*Your assignment*:
Copy the data word for word, from the line containing "This screenshot has height=420, width=560." through the end of the data. Omit the pictures.
━━━━━ Records for this exercise ━━━━━
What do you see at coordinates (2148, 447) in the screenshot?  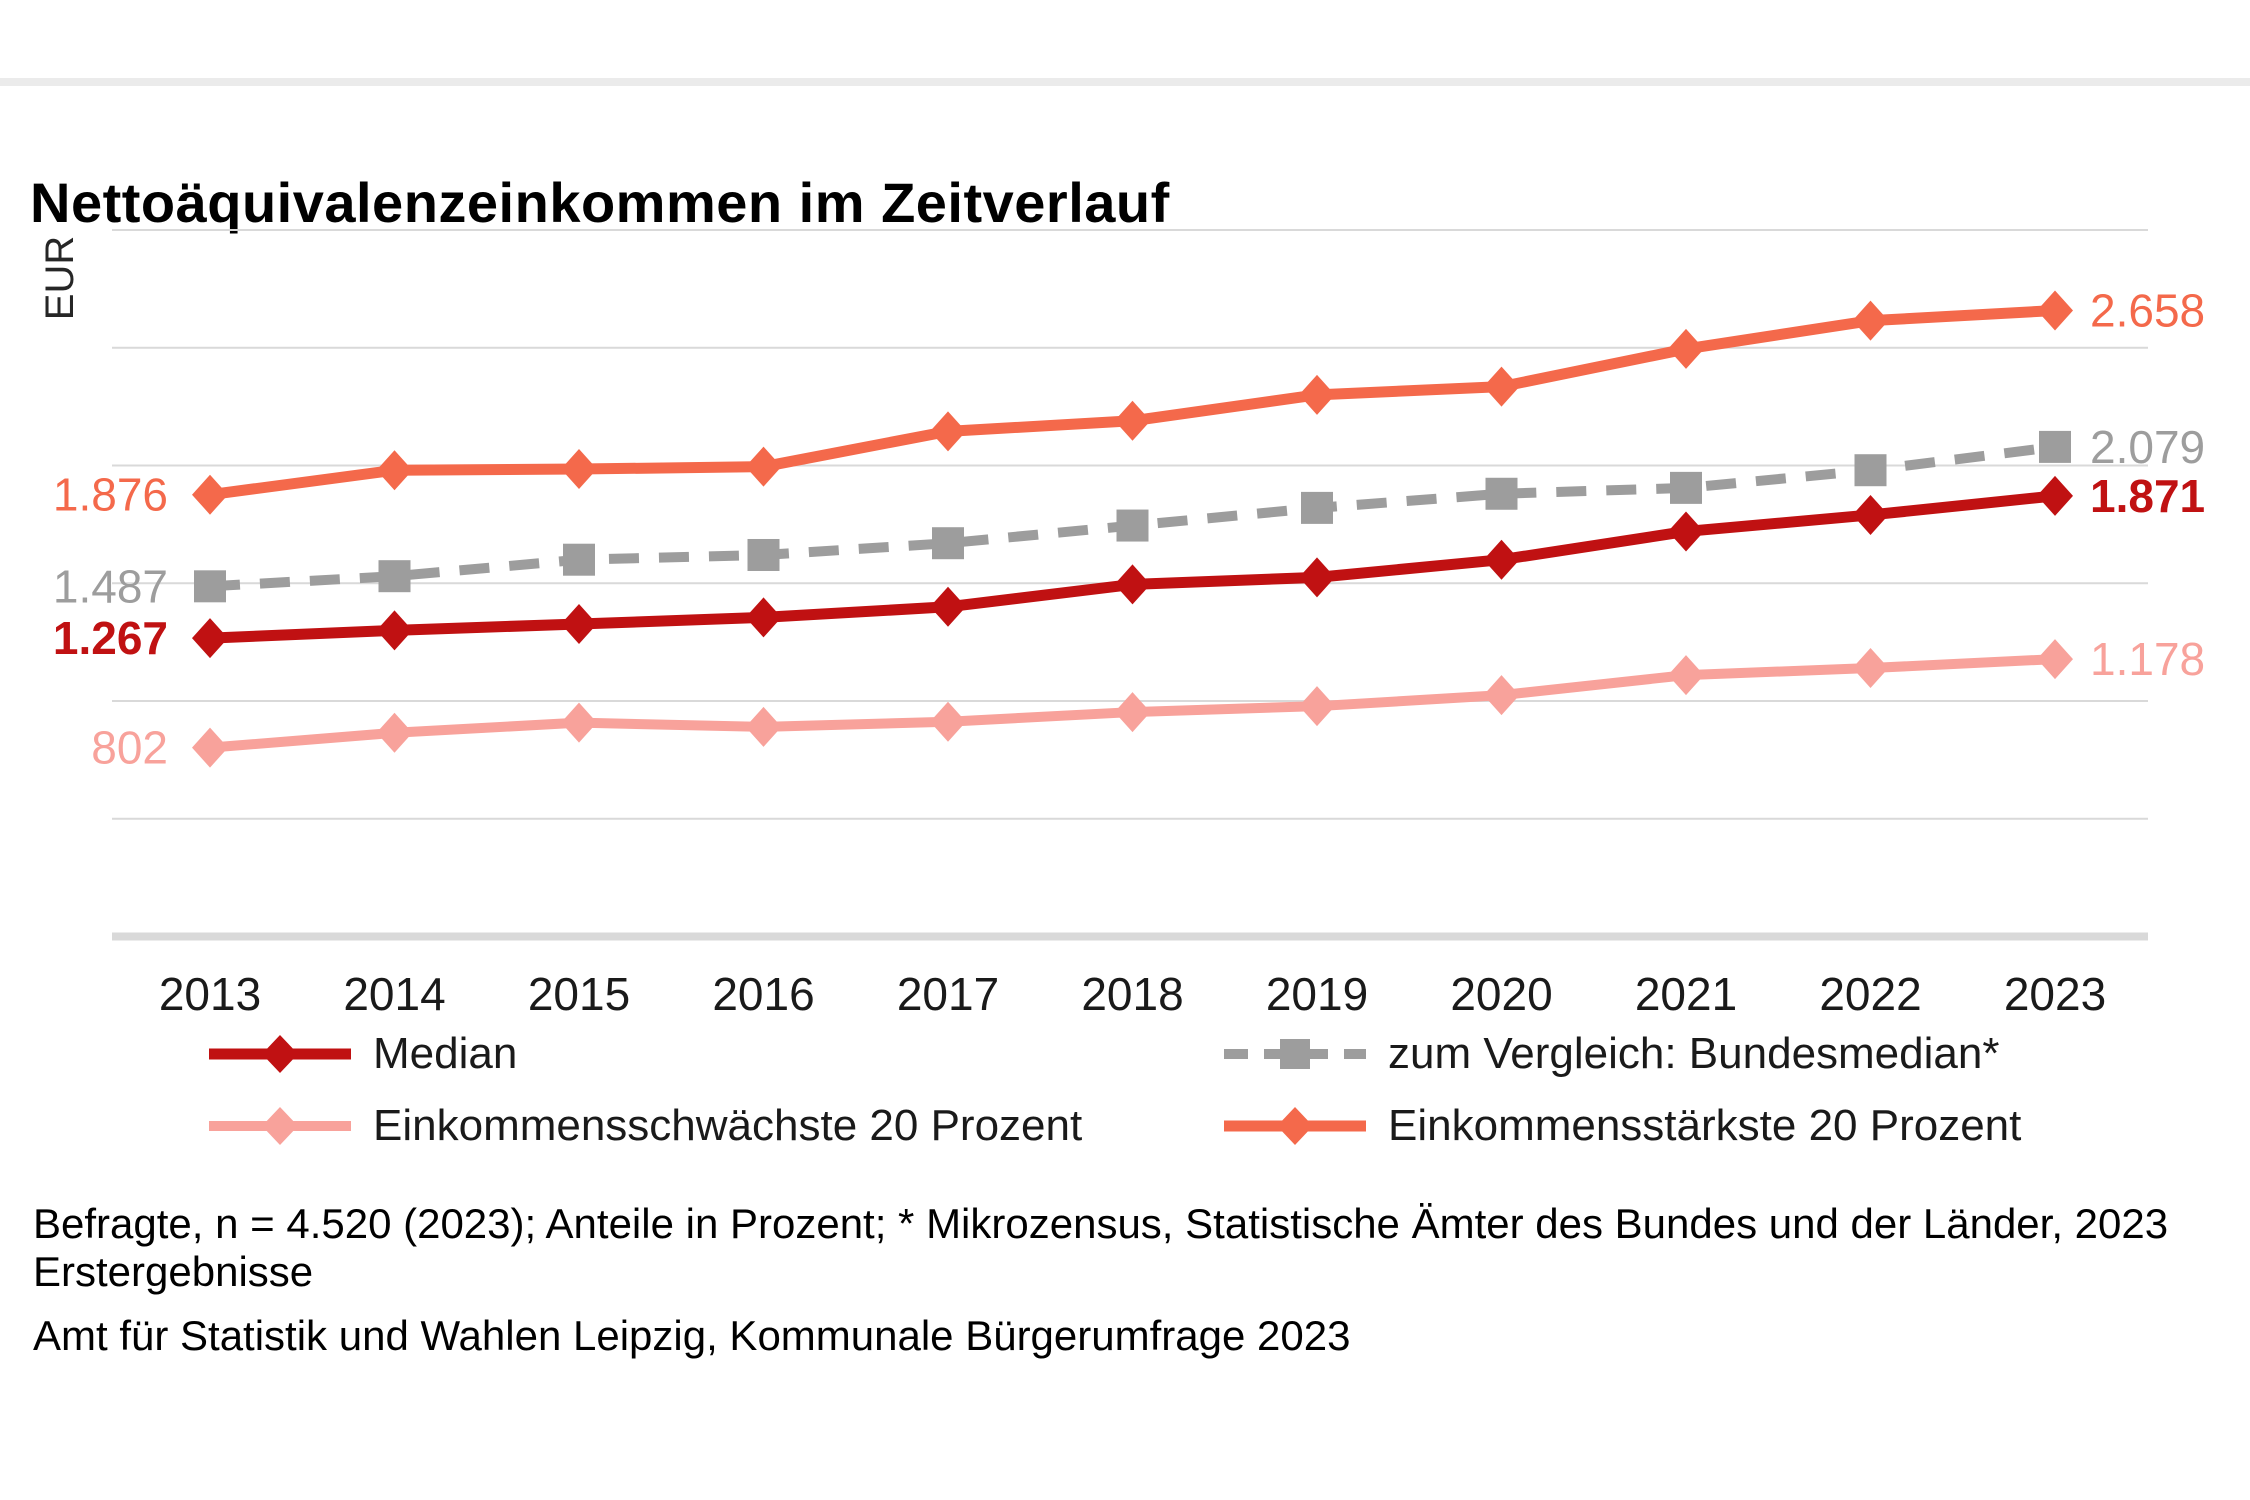 I see `data-label-last: 2.079` at bounding box center [2148, 447].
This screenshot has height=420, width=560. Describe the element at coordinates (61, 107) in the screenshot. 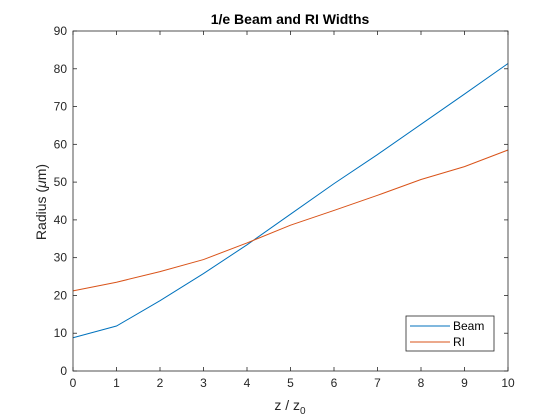

I see `y-tick-label: 70` at that location.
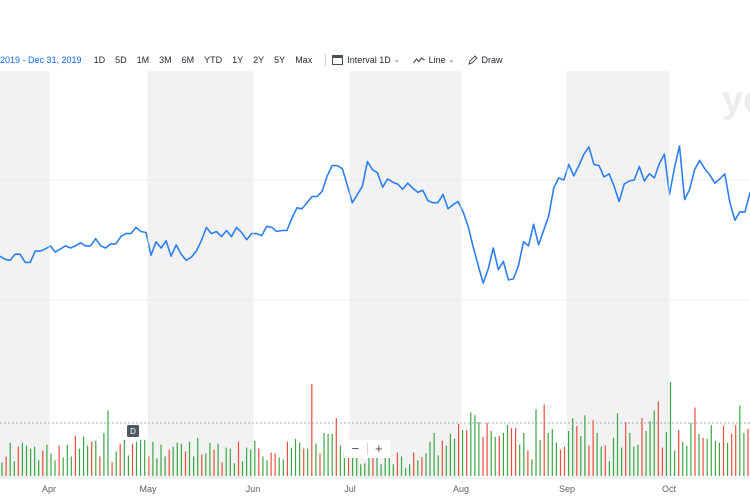  I want to click on zoom-in-button: +, so click(378, 448).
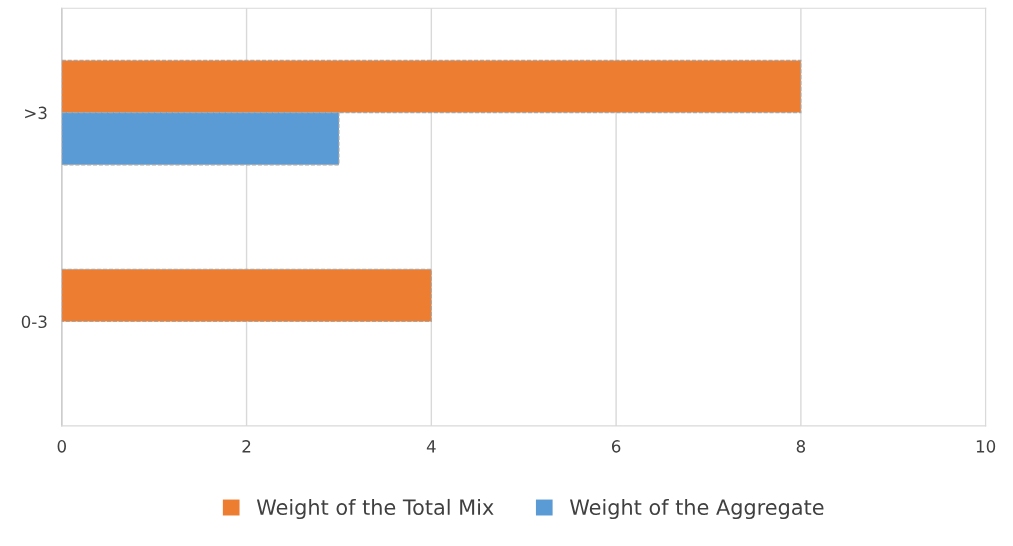 This screenshot has width=1013, height=546. I want to click on bar, so click(246, 296).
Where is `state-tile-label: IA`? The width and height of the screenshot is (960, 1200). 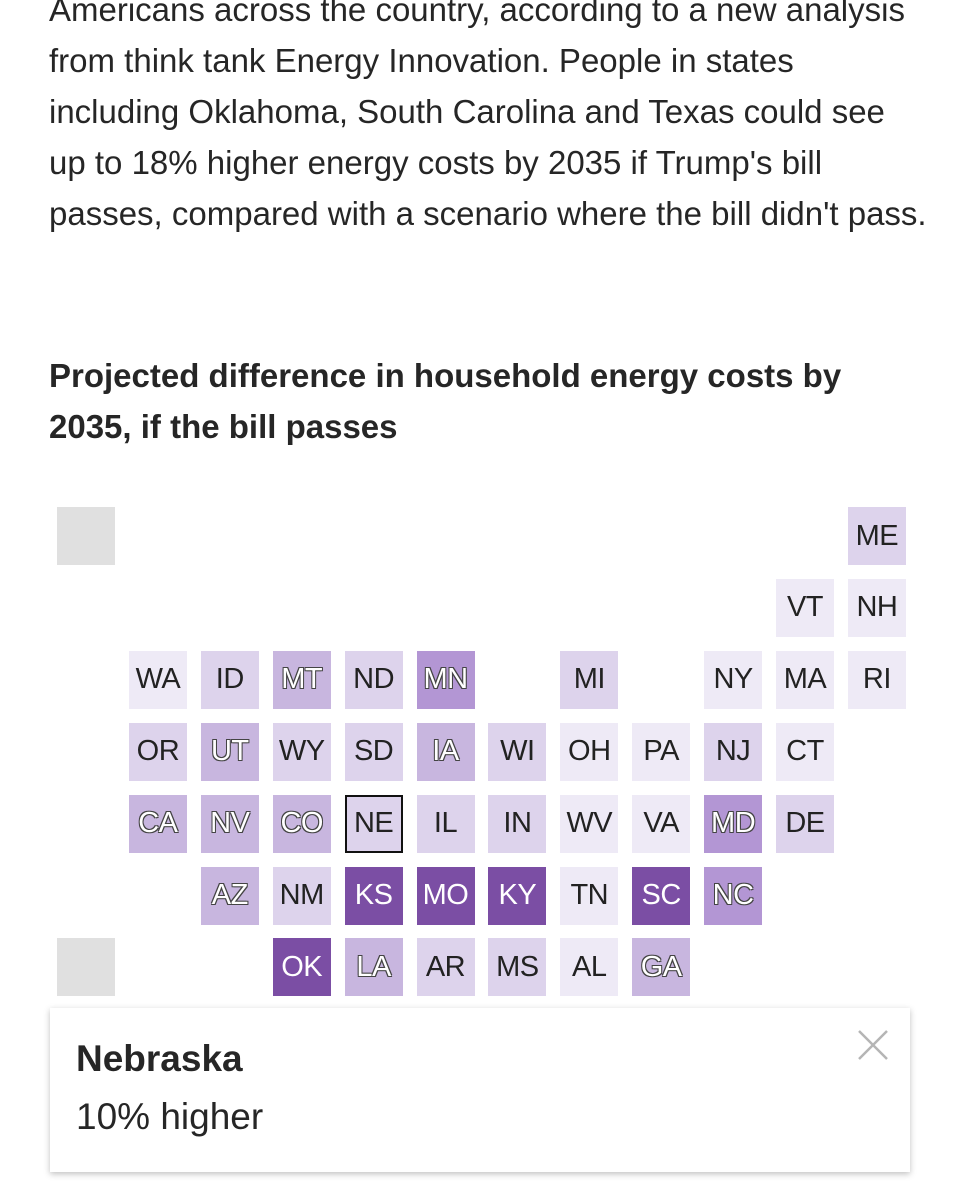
━━━━━
*Output for this exercise*:
This screenshot has height=420, width=560. Describe the element at coordinates (61, 107) in the screenshot. 

I see `y-tick-label: 70` at that location.
  I want to click on zoom-in-button: +, so click(378, 448).
 This screenshot has width=1013, height=546. I want to click on bar, so click(246, 296).
Where is `state-tile-label: IA`? The width and height of the screenshot is (960, 1200). 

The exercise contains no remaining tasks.